Step 7. In the "Mean dynamic" column, we find the average dynamics and put a horizontal line on the indicator with this value, after which we close the Screener widget.
Step 8. You need to approximately select 4 standard deviations of the "Market Dynamic" indicator, so that 68% of all values are in the 1st standard deviation, 95% of all values are in the 2nd deviation, 99% of values are in the 3rd deviation and almost all values are in the 4th deviation, except for the most extreme ones.
After all the setup, the workspace looks like this:
The value of the lines!
Green line - market dynamics, which shows the strength of the direction of the asset price over a certain period of time.
Orange line - average market dynamics.
Blue lines - different values of deviations in market dynamics.
Description of the trading strategy!!!!!
Theory: After a surge in market dynamics, the price usually reacts by reversing the direction. The greater the deviation of the dynamics from the average, the more likely it is to get a reversal. If there is a deviation in market dynamics, but the price does not react with a reversal, then you need to wait for a larger deviation in dynamics and analyze the price's reaction to it until the price reverses from a larger deviation.
In the beginning, you need to monitor the dynamics when it is below the average value and get into a reversal position as soon as the dynamics comes to the average value.
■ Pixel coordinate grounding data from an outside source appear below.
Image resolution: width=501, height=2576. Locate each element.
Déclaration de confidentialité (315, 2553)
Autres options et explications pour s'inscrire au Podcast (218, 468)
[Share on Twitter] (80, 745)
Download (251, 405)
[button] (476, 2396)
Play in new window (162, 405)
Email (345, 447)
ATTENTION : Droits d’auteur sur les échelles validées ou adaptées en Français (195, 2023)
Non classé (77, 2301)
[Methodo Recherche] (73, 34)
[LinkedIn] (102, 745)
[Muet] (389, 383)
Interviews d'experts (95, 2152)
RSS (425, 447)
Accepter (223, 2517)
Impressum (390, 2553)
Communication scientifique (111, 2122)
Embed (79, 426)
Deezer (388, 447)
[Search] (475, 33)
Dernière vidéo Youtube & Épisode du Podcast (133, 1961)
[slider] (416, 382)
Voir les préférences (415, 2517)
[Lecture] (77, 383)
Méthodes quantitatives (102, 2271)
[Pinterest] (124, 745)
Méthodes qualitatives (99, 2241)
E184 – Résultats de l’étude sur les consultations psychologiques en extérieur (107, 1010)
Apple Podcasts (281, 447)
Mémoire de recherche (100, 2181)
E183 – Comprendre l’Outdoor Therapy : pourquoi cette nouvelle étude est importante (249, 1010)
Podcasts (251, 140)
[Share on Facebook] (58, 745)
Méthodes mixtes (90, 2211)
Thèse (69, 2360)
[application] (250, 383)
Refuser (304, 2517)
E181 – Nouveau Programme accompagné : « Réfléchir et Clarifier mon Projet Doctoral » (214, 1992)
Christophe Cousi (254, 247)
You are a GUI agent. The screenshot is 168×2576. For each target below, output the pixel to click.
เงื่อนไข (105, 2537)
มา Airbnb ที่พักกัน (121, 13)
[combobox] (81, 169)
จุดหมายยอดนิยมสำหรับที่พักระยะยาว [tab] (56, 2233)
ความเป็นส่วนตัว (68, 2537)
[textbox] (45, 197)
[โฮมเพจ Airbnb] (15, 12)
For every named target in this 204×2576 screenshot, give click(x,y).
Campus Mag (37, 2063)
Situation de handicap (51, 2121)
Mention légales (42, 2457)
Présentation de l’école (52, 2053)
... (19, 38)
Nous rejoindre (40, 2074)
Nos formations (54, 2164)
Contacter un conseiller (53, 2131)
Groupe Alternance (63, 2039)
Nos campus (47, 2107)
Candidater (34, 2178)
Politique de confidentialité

If there is no price reaction, then we wait for either a larger deviation, or the arrival of the same deviation and get back on the turn, analyzing the price reaction.
IMPORTANT!
If the extremes of the chart are updated, while the extremes of the indicator are not updated, that is, divergence/convergence occurs, which leads to the end of the trend and a full-fledged reversal, then in such situations the price reaction should be strong.
We continue to do the previous steps until there is another deviation.
If the dynamics comes to the 1st, 2nd or 3rd deviation, while there is no price reaction to this deviation, then we expect a larger deviation.
When the dynamics comes to the 4th deviation, the price is more likely to react and subsequently reverse, but it is advisable to wait for divergence/convergence to confirm the reversal.
IMPORTANT!
If the market dynamics begins to increase more and more each time, while candlesticks (price) of the same direction and the body of candlesticks become more and more, then it is better to trade this situation according to the "Acceleration of market dynamics" strategy, since these two strategies intersect with each other.
Option №1:
Closing a position when the dynamics comes to the average value (in the case when you entered into a trade at the average value, then close the position at the minimum values).
The trading result in this situation is +1.53% excluding leverage.
Option №2:
Fixation at significant levels.
The trading result in this situation is +2.39% excluding leverage.
Option №3:
The exit from the deal is at the last obvious extreme.
The trading result in this situation is +1.58% excluding leverage.
CONCLUSIONS:
All of the above transactions were made in 4 hours and 35 minutes, respectively, the total return was +5.2% without leverage, taking into account the human factor in the speed of decision-making and commissions with slippage.
You can use this strategy both independently and as one of the filters within a variety of trading strategies used by traders.
IMPORTANT! Trading involves risks. The user is solely responsible for their actions or inactions when using the described trading strategy. The strategy and its description are for informational purposes only. The information provided here does not constitute personalized investment advice. News, articles, expert comments, research, forecasts, and other information are presented without considering any specific investment profile, and the financial instruments or operations mentioned may not align with the expected returns, investment horizon, or acceptable risk levels for any particular user. Company 1EX is not responsible for any potential losses resulting from trades based on the described strategy or investments in the financial instruments mentioned in this publication.